Vor diesem Hintergrund lassen sich durchaus positive Auswirkungen der Krise auf den sozialen Zusammenhalt konstatieren, die sich in der Stärkung lokaler Netzwerke und Initiativen durch zunehmende Solidarität und Hilfsbereitschaft bestätigen. Trotz der sich abzeichnenden ökonomischen Schieflage begegnen viele Menschen die in den Alltag eingekehrte Ruhe mit einem Gefühl von Erleichterung und Dankbarkeit. Warum? Kaum jemand musste in diesen Wochen ständig auf die Uhr blickend zum nächsten dringenden Geschäftstermin ins Auto oder Flugzeug steigen. Stattdessen verbringt man viel Zeit mit der Familie in heimischer Atmosphäre. Die täglichen Aufgaben und Verpflichtungen, die unter normalen Umständen keinen Aufschub dulden, können warten oder bequem von zu Hause erledigt werden. Noch vor einigen Wochen wäre diese Vorstellung schilicht und ergreifend unmöglich! In dieser Hinsicht erwies sich die verblüffende Entwicklungsdynamik digitaler Kommunikationstechnologien der letzten Jahre mit ihrer praktischen Anwendung als äusserst hilfreich.

Auch wenn die Straßen der Stadt noch menschenleer sind, wird hinter den Fassanden der Wohnhäuser fleißig gegärtnert, gehämmert und gesägt. Neulich haben die Nachbarn zwei vertikale Gemüsebeete aus Paletten gebaut. Diesem Beispiel folgten die anderen Nachbarn, die ihr hölzernes Gartenmöbel zunächst sorgfältig poliert und anschließend neu lackiert haben. Auf unserer Terrasse wachsen nun auch verschiedene Salatensorten und frische Kräuter. Und aus dem benachbarten Haus steigt fast täglich ein köstlicher Duft frischgebacken Kuchens. Es versteht sich von wohl von selbst, dass man der Versuchung nicht widerstehen kann — das alte Rezept von der Oma muss unbedingt her!

Irgendwie bin ich für die Zeit der Entschleunigung dankbar, obwohl es nicht immer leicht ist, auf die gewohnten Abläufe im Leben zu verzichten, nach alternativen Wegen zu suchen und neue Formen des Daseins zu erproben. Dennoch ist diese Umstellung wohltuend, gerade weil man keinen straffen Tagesplänen unterworfen ist.

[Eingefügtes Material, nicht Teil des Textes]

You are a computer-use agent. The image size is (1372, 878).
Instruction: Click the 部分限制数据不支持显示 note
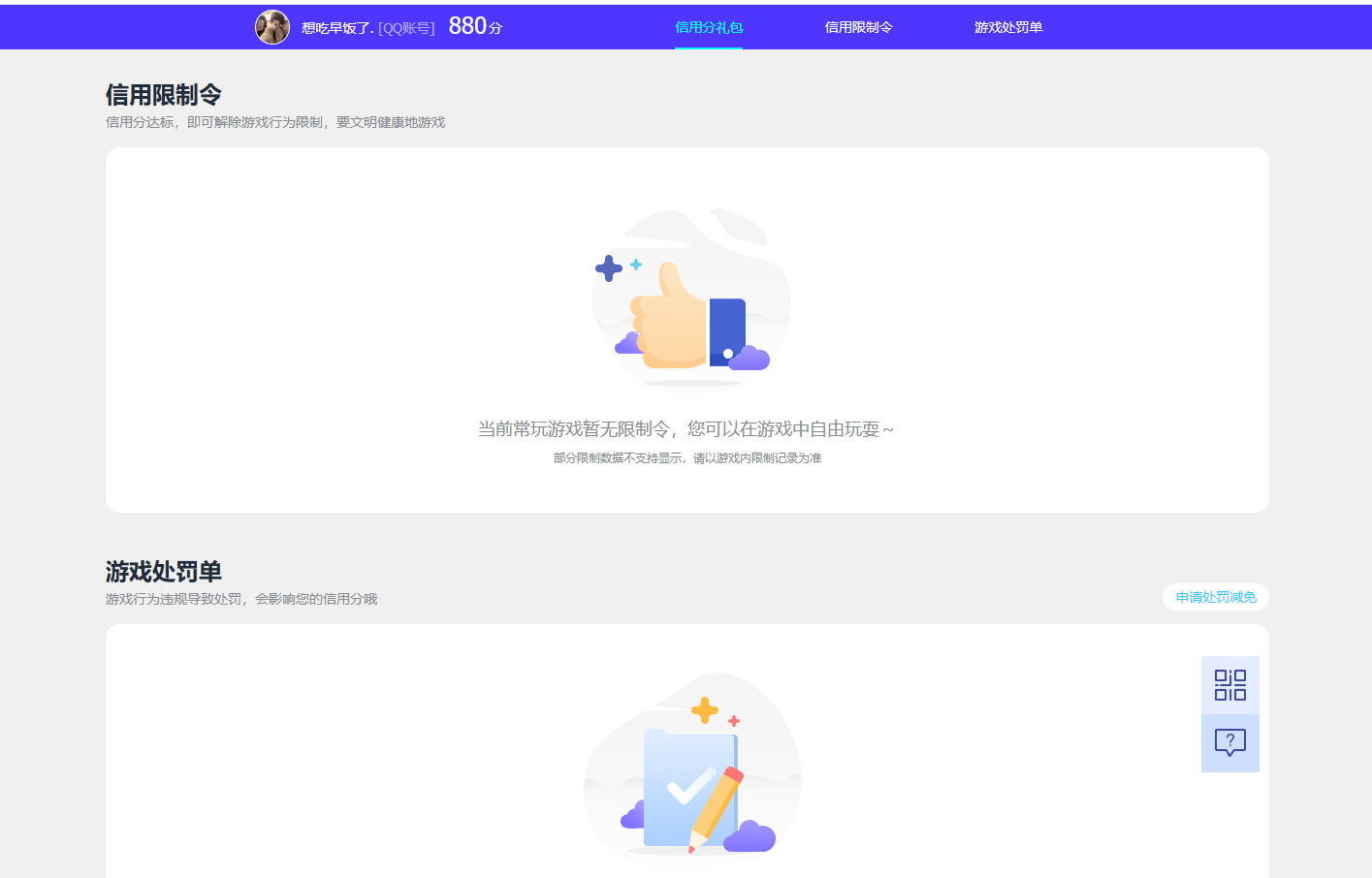pos(686,457)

Eines bin ich mir nun ganz gewiss: Nicht mehr eilen zu müssen ist ein Privileg.

Ich musste mich schon mehrmals dabei ertappen, wie ich im gewohnten „Adagio-Tempo“ den Aufgaben nachgehe bzw. nacheile. Damit stehe ich nicht allein da. Wo kommt dieser Drang zur Eile her? Spielen hier die Phänomene der modernen Zeit — die Beschleunigung, steigende Informationsmenge und auf Wachstum ausgerichtete Wirtschaftslogik — eine Rolle? Wie immer die Antwort darauf auch ausfallen mag — der Shut-Down hat die krisenrelevanten Sollbruchstellen einer globalisierten Gesellschaft aufgezeigt und damit eine breite Grundlage erschaffen, gemeinsam über alternative und entschleunigte Arbeits- und Lebensstile zu diskutieren. Wenn wir uns entgegen den vorherrschenden Zeitdruckverhältnissen an den aromatischen Duft des frischgebackenen Kuchens oder an die Erntezeit-Vorfreude zurückbesinnen können, kann die Wende zum Weniger doch nicht weit weg sein!